Even as spending on network security has steadily risen in recent years and has taken up a much bigger share of IT budgets, global businesses remain vulnerable and constantly at risk to security breaches.
Computer viruses are also "getting smarter" and as the methods of spreading attacks reach higher levels of sophistication, warding off attacks has become the indefatigable task of a whole army of computer experts in a corporate setting.
In a report published Aug. 9 by CMPnetasia.com, a Hong Kong-based business-to-business content provider, 4,677 new viruses were written in the first six months of 2004 or an increase of 21 percent over the same period last year, according to Sophos, an anti-virus vendor.
The report also cited data from Trend Micro, another anti-virus vendor, that computer virus attacks cost global businesses a whopping $65 billion in damages last year, also a dramatic increase from $20-30 billion in 2002.
Since enterprises themselves and the Internet are gold mines of information with commercial value – client details, e-commerce transactions, credit card numbers, confidential data and source codes – the bad guys in the computer underworld will also have reasons to break into systems, not to mention the thrill of bringing down highly protected IT powerhouses such as Microsoft, which has been constantly besieged by all sorts of sneak attacks.
In the Philippines, the havoc wreaked by the infamous "I Love You" virus unleashed to the world by a young misguided computer programmer in 2000, crippling Internet access and obliterating files all the way to the Pentagon, still left traces of shame and fear of these enterprising computer outlaws.
These so-called cyber criminals, unlike their counterparts in the real world, are prowling on the loose in the information superhighway, as laws and regulations in the electronic frontier still have a lot of loose ends.
In cyber lingo, there is actually a big difference between a "hacker" and a "cracker." One who has a very high degree of computer knowledge and skills and who puts this talent into good use by learning more about programming languages and evolving computer technologies and breaking into supposedly secure systems to expose their vulnerabilities is called a hacker. On the other hand, a computer expert who uses the knowledge for malicious intent is called a "cracker." The difference lies in the intent.
Security experts are one in saying that to strengthen a network’s defenses against persistent security threats hounding the IT world, countering a hack is still one of the best options for warding off threats.
By understanding hacker methodology and familiarizing one’s self with all types of attacks, risk management is made easier for security teams.
Also called penetration testing, counter-hacking is simply the process of assessing the security of an organization’s network and examining its vulnerabilities using professional methodology. The goal is to prevent an attack on the network by plugging the holes or vulnerabilities that are normally exploited by hackers or crackers.

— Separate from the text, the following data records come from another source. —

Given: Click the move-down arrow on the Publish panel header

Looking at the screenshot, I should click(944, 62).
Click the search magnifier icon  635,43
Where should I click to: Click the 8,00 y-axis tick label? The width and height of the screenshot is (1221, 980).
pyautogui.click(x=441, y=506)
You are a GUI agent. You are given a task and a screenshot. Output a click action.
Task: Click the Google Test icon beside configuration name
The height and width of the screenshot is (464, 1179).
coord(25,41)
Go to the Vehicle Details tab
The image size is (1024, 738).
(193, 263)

However, since the thin line that divides ethical or professional hacking and malicious hacking is not yet very well-defined, enterprises are still uneasy about this whole idea of ethical hacking. Hiring someone to crack one’s network still gives companies some misgivings.
But in recent years, professional courses and certifications on penetration have ushered in a new league of computer professionals, the so-called ethical hackers or penetration testers.

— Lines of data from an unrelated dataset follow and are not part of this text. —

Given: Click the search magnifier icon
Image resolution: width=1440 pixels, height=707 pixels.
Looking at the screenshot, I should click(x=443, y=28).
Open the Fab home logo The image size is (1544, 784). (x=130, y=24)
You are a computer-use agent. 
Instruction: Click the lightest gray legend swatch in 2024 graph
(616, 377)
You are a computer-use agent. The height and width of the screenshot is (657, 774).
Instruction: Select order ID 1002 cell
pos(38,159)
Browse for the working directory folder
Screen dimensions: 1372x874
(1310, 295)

Not everybody though can be a professional and certified penetration tester. As a penetration testing professional course opens next month in the Philippines, training organizers Mile2 and Training.net, which recently teamed up to offer the pioneer Certified Penetration Testing Professional (CTTP) program in the country, are implementing a rigid screening procedure for prospective students.

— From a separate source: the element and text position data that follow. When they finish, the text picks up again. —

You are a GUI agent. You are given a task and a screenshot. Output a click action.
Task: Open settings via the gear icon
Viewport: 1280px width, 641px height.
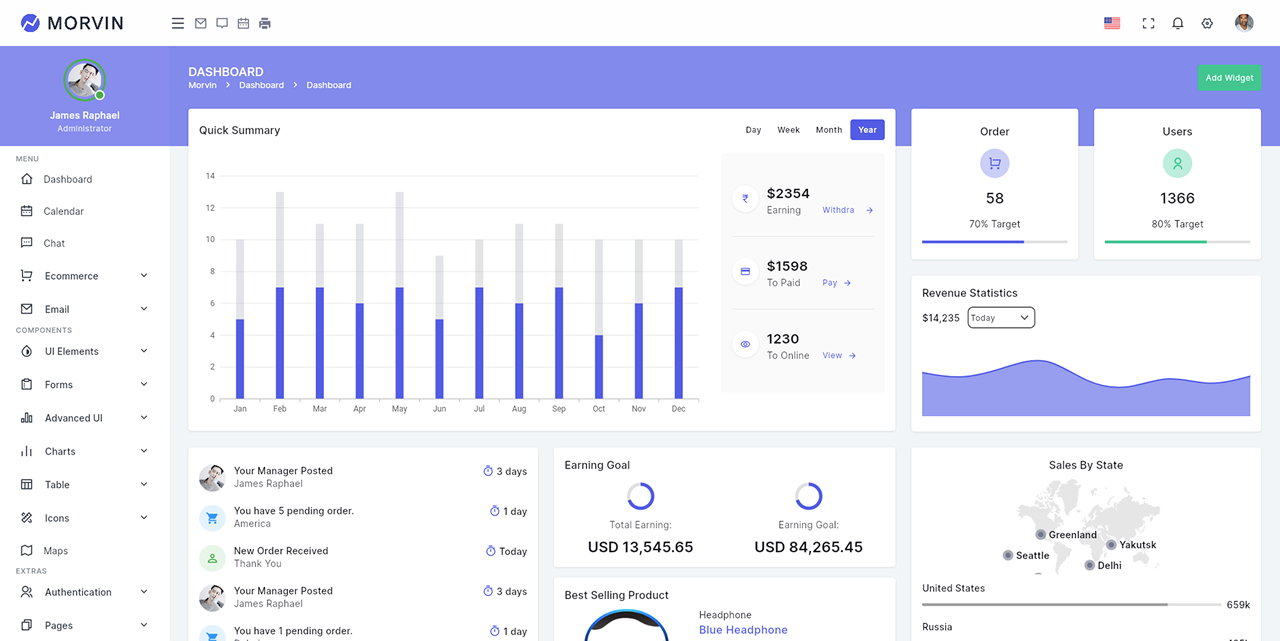pos(1207,22)
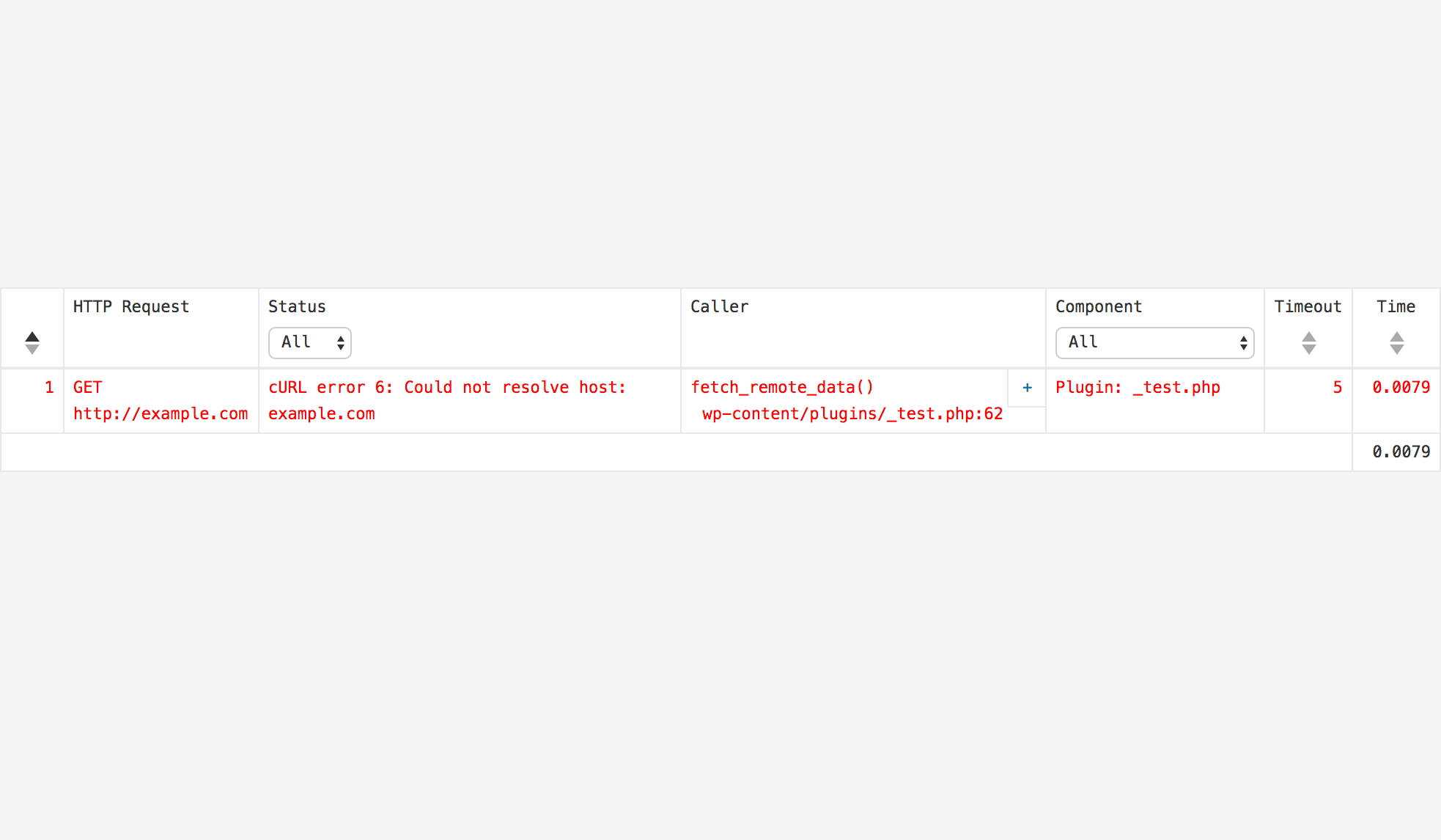Open the fetch_remote_data() caller link
This screenshot has width=1441, height=840.
[x=782, y=387]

"This is to ensure that applicants work for legitimate companies and will not use the newly acquired skills for illegal or malicious attacks and will not use such tools in an attempt to compromise any computer system," said Wayne Burke, director and security consultant of Mile2 UK who flew in last July to conduct a free counter-hacker seminar and workshop for Filipino IT professionals.
The course, he said, is ideal for IT and information system auditors, risk managers, network professionals, security officers and consultants and vendor-based security experts who need to acquire broader penetration testing skills.
The extensive hands-on course, to be delivered over five training days beginning Sept. 6, is developed to address the training needs of IT professionals who are responsible for penetrating, analyzing and auditing the security of a network.
What makes the program unique, said Burke, is that the methodology focuses on the "how-to" of penetration testing in a vendor-neutral setting.
After the training, participants can take the certification exam which will allow them to join the league of world-class certified penetration testers who are experts in the area of information security management.
A cursory look at the five-day training syllabus reveals a broad overview of hacking techniques and all the attendant security problems in the IT world. Hacking Technique I includes lessons in exploiting targeted systems or networks to test levels of security and simulate the results of a real attack. This include, among others, intrusion detection system testing, password cracking, denial-of-service testing, application testing, exploit research, port scanning and firewall and access control testing.
Hacking Technique II tackles vulnerability scanning or lessons in identifying weaknesses in devices connected to a network. The module also examines vulnerabilities in Windows 2000/2003, Linux, Novell Netware, database servers, wireless LANs, firewalls and IDS, Web applications and malware.
Depending on the response of the Filipino IT community to this high-level training-workshop, Mile2 and Training.net are also poised to introduce other advanced computer courses such as Digital Forensics and Electronic Training and Open Source Intrusion Detection Systems (IDS) Training.